Bobby lifted his head and gazed out of a scarf. The yard seemed like a white tablecloth spread for giants to dine upon, and the first snow of the season collected on his bushy red eyebrows. Then the flurries lifted, and Bobby saw his target: a brick-and-sandstone administrative building flanked on both sides by an artificial horizon of chain link and razor wire. As he let his stare linger over the looming mass, one of his toes connected with a buried rock, and his shuffle turned into a half-stumble. In spite of his cuffed wrists, he managed to catch himself from falling over.
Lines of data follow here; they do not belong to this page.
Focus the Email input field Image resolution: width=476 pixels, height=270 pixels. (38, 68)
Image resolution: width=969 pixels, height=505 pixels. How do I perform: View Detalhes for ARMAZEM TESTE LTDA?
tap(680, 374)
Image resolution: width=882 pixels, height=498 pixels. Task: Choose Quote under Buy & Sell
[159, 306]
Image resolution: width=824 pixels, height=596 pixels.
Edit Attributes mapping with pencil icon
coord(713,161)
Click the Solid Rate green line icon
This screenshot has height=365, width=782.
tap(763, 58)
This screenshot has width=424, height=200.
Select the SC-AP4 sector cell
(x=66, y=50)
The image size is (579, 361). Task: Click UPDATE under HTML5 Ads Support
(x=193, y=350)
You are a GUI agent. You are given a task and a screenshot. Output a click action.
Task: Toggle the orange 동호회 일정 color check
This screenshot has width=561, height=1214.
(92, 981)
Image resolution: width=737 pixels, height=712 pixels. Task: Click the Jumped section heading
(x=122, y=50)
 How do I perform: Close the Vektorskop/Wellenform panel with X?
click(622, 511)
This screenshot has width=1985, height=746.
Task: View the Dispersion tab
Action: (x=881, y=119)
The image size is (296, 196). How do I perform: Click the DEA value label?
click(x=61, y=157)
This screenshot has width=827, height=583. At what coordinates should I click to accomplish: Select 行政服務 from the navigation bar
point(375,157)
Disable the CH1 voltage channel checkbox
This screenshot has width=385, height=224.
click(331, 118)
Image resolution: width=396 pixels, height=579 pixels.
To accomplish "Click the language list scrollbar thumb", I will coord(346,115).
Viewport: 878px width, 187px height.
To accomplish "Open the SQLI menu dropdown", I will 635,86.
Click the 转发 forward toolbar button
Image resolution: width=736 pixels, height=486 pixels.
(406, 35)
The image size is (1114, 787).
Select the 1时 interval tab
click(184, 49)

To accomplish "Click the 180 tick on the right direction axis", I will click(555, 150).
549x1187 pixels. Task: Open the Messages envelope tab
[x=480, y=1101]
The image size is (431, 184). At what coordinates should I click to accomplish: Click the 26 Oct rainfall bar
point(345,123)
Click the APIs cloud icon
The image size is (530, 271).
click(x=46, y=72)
Something hard prodded him below the ribs. Bobby flinched.
"Relax, it's non-lethal. Technically."
Bobby knew the voice, which had a certain sinuous quality to it. When he first heard Selma do the morning count four years ago, it sounded like forcing a Porsche to go off-roading. She belonged somewhere else, on a barstool in Ward's on Western, maybe. And, some feeble echo reminded him, he belonged there, too, slinging his best lines at her in between mugs of Goose Island draft.
Selma's looks were almost as good as her voice, but Bobby kept his thoughts to himself. Prison goggles - the steroid-addled big brother of beer goggles - had earned her innumerable long stares, two marriage proposals, and one sexual assault from the fifteen hundred souls in Pontiac. As a result, she tended to treat every sentence containing a female pronoun and said to her from an inmate as a premeditation to rape, and the last thing Bobby needed was a month in the infirmary with a 12-gauge spread of bruises over his kidneys. Not with his parole hearing five minutes away, no sir.
But now that her voice had reminded him of Ward's, it reminded him of why he was supposed to be in there, which, as any of the old-timers would say, was the worst thought to have in mind right before trying to make paper.
Four years ago, Bobby's freedom had ended with two tentative knocks and a five second pause. Then, the conditions of the warrant satisfied, four members of Chicago's finest kicked down the door to his second apartment, badges hanging on their necks, pistols aimed at a red-haired Greek trying his best to feign surprise. When his Notre Dame runner got busted on the South Shore line, Bobby had emptied out his stash house - thankfully, all his inventory was on consignment from Dmitri - and spent a few nights on the couch as living bait. Once they got Bobby and found nothing, his supplier had once told him, it would be harder for the judge to authorize a second warrant.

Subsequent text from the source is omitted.